„Distortion is part of desire. We always change the things we want.“ Es dürfte wohl kaum einen Musiker geben, der diese Lektion aus Siri Hustvedts Buch „The Blindfold“ tiefer verinnerlicht hat als Gordon Sharp alias Cindy, ein(e) Künstler(in), die ihre Inspiration seit fast dreißig Jahren aus den Verzerrungen und Umdeutungen eindeutiger Realitäten zieht. Seine Band Cindytalk ist sich in der Veränderung, im Anderssein sein immer so treu wie fremd geblieben, von den harschen Postpunk-Industrial-Klängen der Anfangstage zu den ambienten Pianominiaturen der neunziger Jahre. Ihre jüngste musikalische Metamorphose H o l d E v e r y t h i n g D e a r (Editions Mego/A-Musik) umspielt die Stille. Ein hellmetallenes Windspiel auf der Veranda, eine Feldaufnahme der herbstlichen Flur, strenge Elektroakustik und zarte Pianofragmente auf der Schwelle zum Verschwinden. Klänge, die von weit weg zu kommen scheinen, aber in ihrer zerbrechlichen Anmut doch unmittelbar berühren. Distanzierte, auf den ersten Blick unorganisierte Musik, auf die man sich einlassen muss, die Aufmerksamkeit beansprucht, diese aber reichlich belohnt – wie so vieles was in dieser Kolumne abgehandelt wird.

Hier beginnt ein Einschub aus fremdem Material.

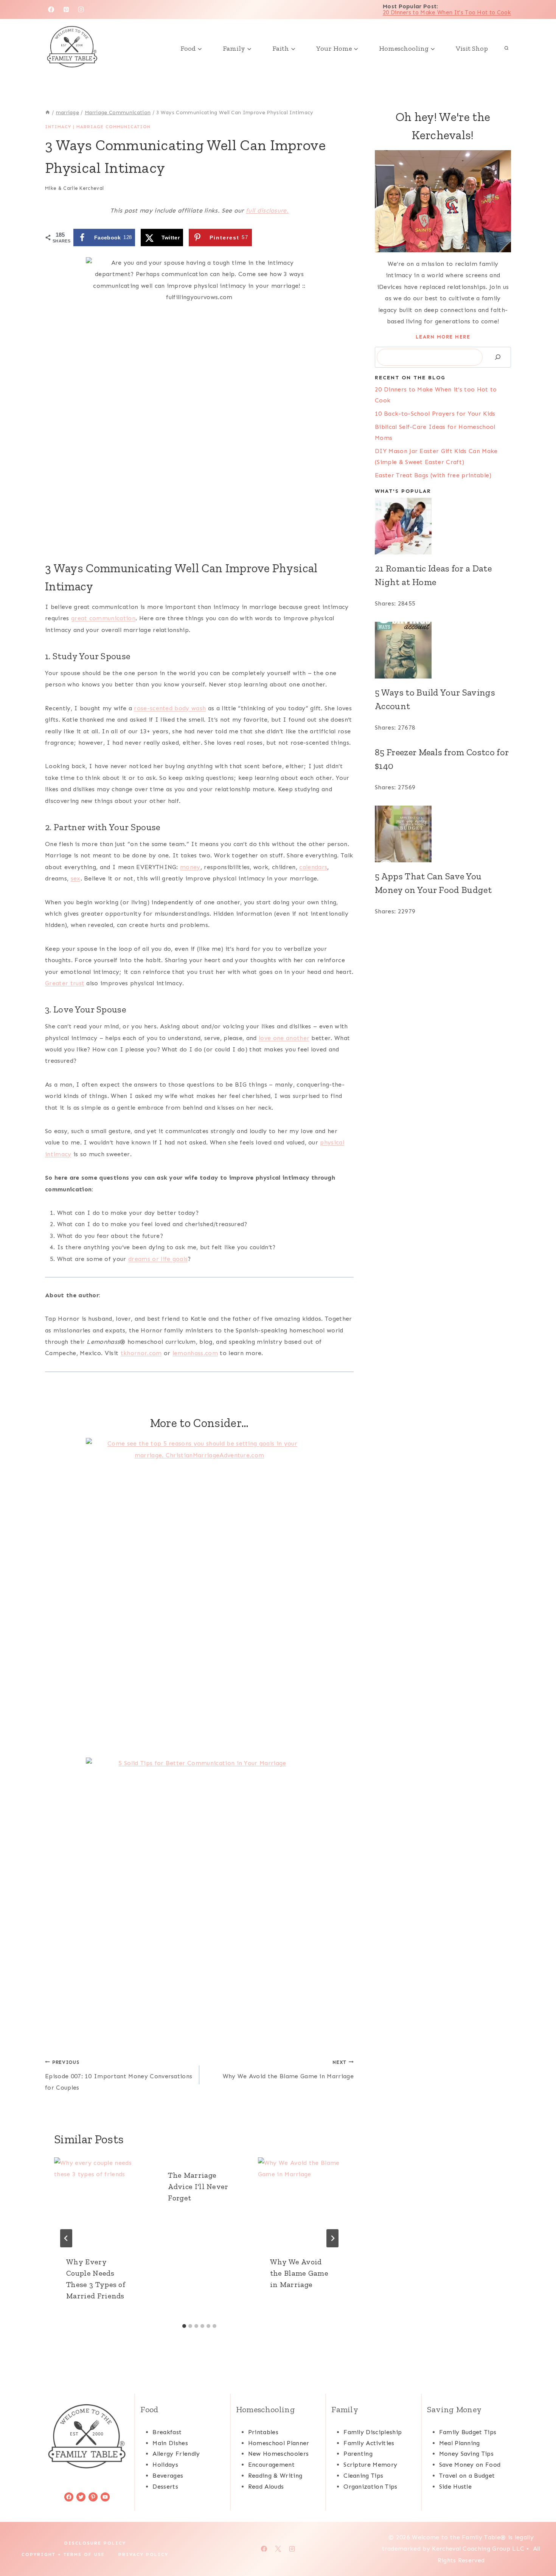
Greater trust (64, 983)
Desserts (165, 2486)
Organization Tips (370, 2486)
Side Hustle (455, 2486)
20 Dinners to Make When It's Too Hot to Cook (447, 12)
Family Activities (368, 2443)
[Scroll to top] (538, 2547)
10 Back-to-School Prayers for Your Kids (435, 413)
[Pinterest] (66, 9)
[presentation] (97, 2200)
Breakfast (167, 2432)
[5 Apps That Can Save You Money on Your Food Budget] (443, 834)
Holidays (165, 2464)
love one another (284, 1038)
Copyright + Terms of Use (63, 2554)
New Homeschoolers (278, 2453)
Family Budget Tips (468, 2432)
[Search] (497, 357)
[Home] (47, 112)
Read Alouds (266, 2486)
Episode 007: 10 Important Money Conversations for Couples (118, 2075)
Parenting (358, 2453)
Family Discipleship (372, 2432)
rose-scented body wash (170, 708)
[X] (278, 2549)
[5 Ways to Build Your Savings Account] (443, 650)
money (190, 867)
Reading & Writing (275, 2475)
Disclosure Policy (95, 2543)
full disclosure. (267, 210)
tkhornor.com (141, 1353)
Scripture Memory (370, 2464)
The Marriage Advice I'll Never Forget (198, 2186)
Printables (263, 2432)
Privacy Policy (143, 2554)
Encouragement (271, 2464)
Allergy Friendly (176, 2453)
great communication (103, 618)
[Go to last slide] (66, 2238)
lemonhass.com (195, 1353)
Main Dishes (170, 2443)
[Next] (332, 2238)
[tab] (184, 2326)
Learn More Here (443, 337)
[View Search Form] (506, 48)
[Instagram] (81, 9)
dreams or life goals (158, 1258)
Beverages (167, 2475)
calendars (313, 867)
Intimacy (58, 126)
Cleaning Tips (363, 2475)
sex (76, 878)
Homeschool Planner (278, 2443)
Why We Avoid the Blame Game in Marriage (288, 2069)
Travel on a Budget (467, 2475)
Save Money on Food (470, 2464)
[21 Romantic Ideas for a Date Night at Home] (443, 526)
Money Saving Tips (466, 2453)
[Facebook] (51, 9)
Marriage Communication (113, 126)
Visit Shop (472, 48)
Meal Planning (459, 2443)
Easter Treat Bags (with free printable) (433, 475)
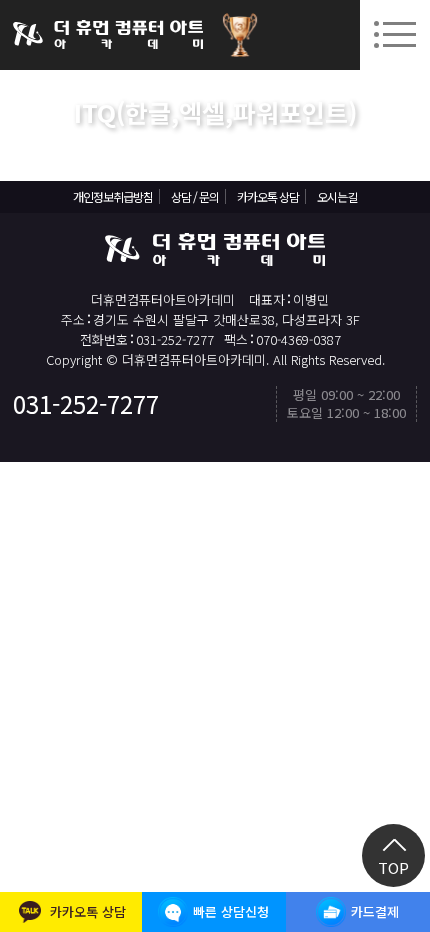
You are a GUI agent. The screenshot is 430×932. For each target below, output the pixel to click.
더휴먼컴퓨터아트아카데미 (108, 35)
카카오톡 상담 (268, 196)
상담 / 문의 (195, 196)
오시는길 (337, 196)
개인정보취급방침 (113, 196)
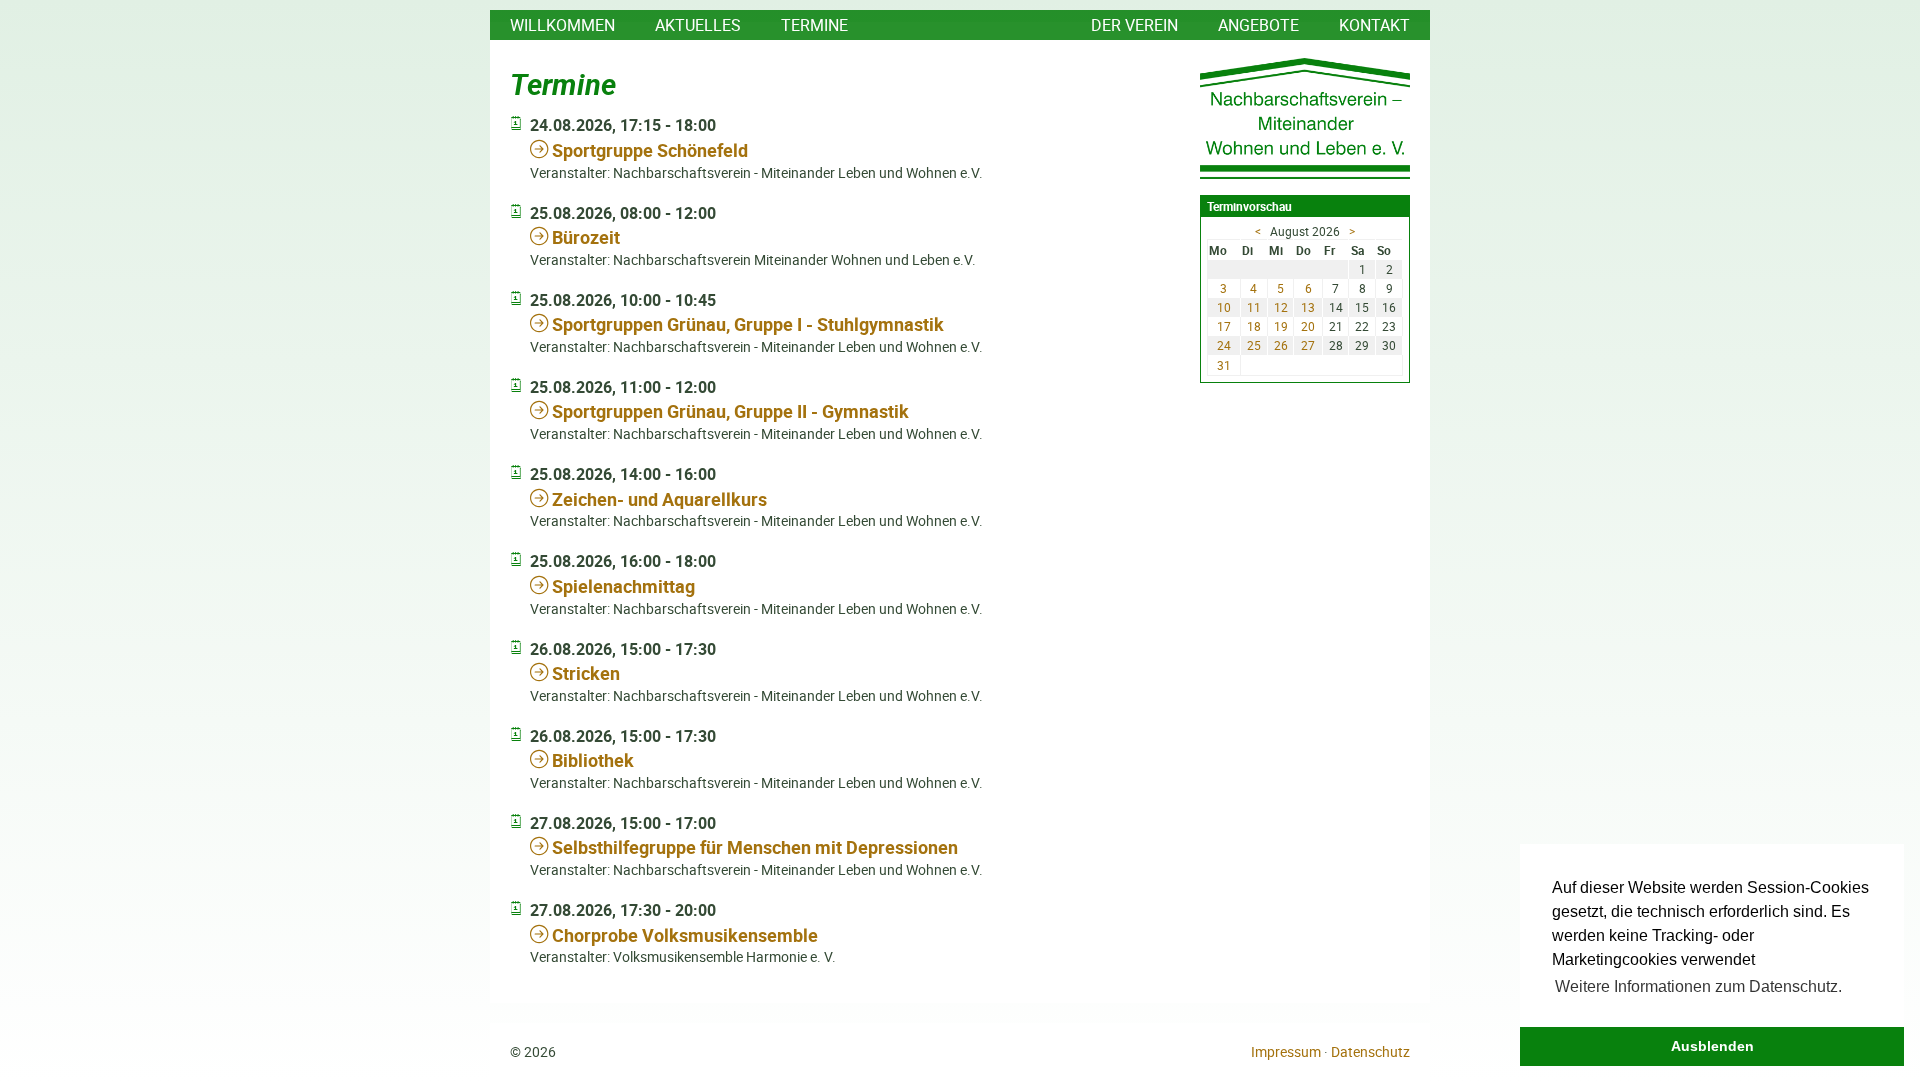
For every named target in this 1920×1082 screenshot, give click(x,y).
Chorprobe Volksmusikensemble (683, 935)
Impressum (1286, 1052)
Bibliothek (591, 760)
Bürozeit (584, 237)
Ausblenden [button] (1712, 1046)
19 (1281, 326)
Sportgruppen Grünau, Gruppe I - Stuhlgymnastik (746, 324)
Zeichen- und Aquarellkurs (657, 499)
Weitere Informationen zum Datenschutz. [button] (1698, 986)
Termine (814, 25)
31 (1224, 365)
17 (1224, 326)
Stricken (584, 673)
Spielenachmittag (621, 586)
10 (1224, 307)
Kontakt (1374, 25)
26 (1281, 345)
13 (1308, 307)
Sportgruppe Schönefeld (648, 150)
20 (1308, 326)
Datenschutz (1370, 1052)
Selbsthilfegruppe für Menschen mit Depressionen (753, 847)
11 (1254, 307)
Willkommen (562, 25)
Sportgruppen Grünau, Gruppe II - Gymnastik (728, 411)
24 (1224, 345)
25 (1254, 345)
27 (1308, 345)
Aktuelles (698, 25)
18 (1254, 326)
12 (1281, 307)
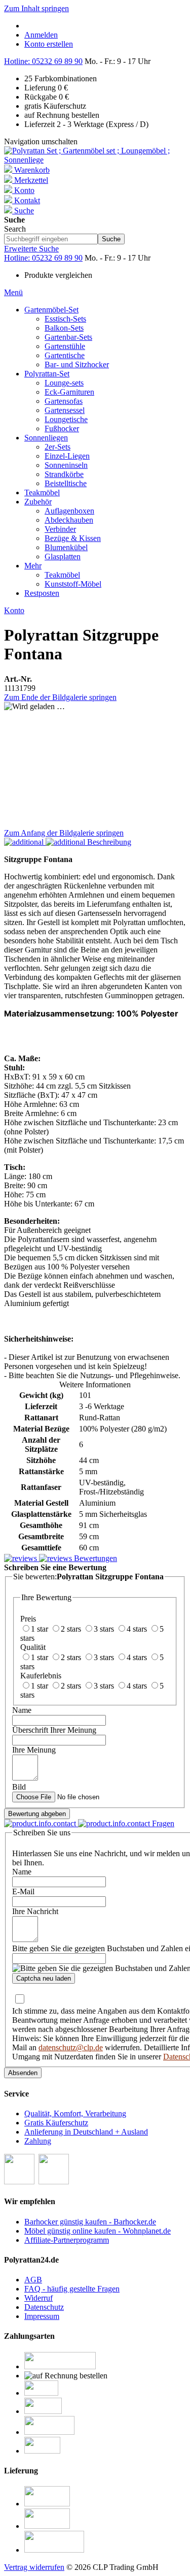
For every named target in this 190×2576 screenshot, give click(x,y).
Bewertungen (94, 1558)
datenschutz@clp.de (71, 2047)
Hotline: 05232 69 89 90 (43, 61)
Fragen (162, 1823)
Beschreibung (108, 842)
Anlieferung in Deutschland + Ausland (86, 2131)
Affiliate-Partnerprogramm (66, 2240)
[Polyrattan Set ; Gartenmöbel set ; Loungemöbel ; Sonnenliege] (95, 159)
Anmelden (41, 34)
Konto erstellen (48, 44)
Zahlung (37, 2141)
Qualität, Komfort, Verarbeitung (75, 2113)
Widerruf (38, 2298)
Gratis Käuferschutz (56, 2122)
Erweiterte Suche (31, 248)
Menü (13, 292)
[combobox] (51, 239)
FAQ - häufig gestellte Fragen (72, 2288)
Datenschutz (44, 2307)
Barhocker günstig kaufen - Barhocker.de (90, 2221)
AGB (33, 2279)
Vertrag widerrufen (34, 2567)
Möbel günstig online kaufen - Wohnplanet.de (97, 2231)
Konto (14, 610)
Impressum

Christian Fennesz besitzt ein ähnliches Verständnis für die Schönheit aus unreinen Quellen. Die 10-Inch EP „Seven Stars“ (Touch/Cargo) verdeutlicht das einmal mehr. Aus der fast schon physisch greifbaren Spannung zwischen körnigem Feedback-Lärm und zartesten Akustikgitarren, von Fennesz wie immer überaus elegant ineinander geschichtet, wird eine in sich selbst ruhende Musik von weltabgewandter Melancholie wie von wuchtiger Körperlichkeit. Scheinbare Gegensätze, die in Fennesz’ Klangarchitektur organisch zusammenfinden. Eine Virtuosin im zerschmettern falscher Oppositionen und fehlgeleiteter Erwartungshaltungen ist die in Berlin lebende Australierin Jasmine Guffond alias Jasmina Maschina. Ihr zweites Album A l p h a b e t D r e a m N o i s e (Staubgold/Indigo) verknüpft die elektroakustischen Experimente ihrer früheren Arbeiten als Teil von Minit und Organ Eye mit akustischem Singer-Songwriter-Folk. Diese unwahrscheinliche Kommunikation von neumusikalischer Schwere und popaffiner Sorglosigkeit ist so originell wie eingängig und deutet an, wie viel Freiraum noch der Entdeckung harrt zwischen musikalischer Struktur und klanglicher Freiheit. Eine andere Generation, dieselbe Freude am grenzenzerschmetternden Spiel: Der Franzose Ghédalia Tazartès, der der akademischen Tradition von Musique Concrète entstammt, schnitzelt auf R e p a s F r o i d (Pan-Act/Hard Wax) Stimmsamples und exotische Musikwelten zu einem wilden Hörstück. Ist das noch Musik oder schon Verfremdungstheater? Spaß oder Krawall? Sicher ist nur, diese Klänge sperren die Ohren weit auf. Ähnlich subversive Hörerlebnisse hat das Dadavistic Orchestra im Sinn. Auf D o k u m e n t . 0 2 (Dust Science/Kompakt) formt die Supergroup aus The Black Dog und den Psychick Warriors Ov Gaia erhabene Drone-Landschaften aus Industrial, Ambient und kleinen Absurditäten, die dem Bandnamen mehr als gerecht werden.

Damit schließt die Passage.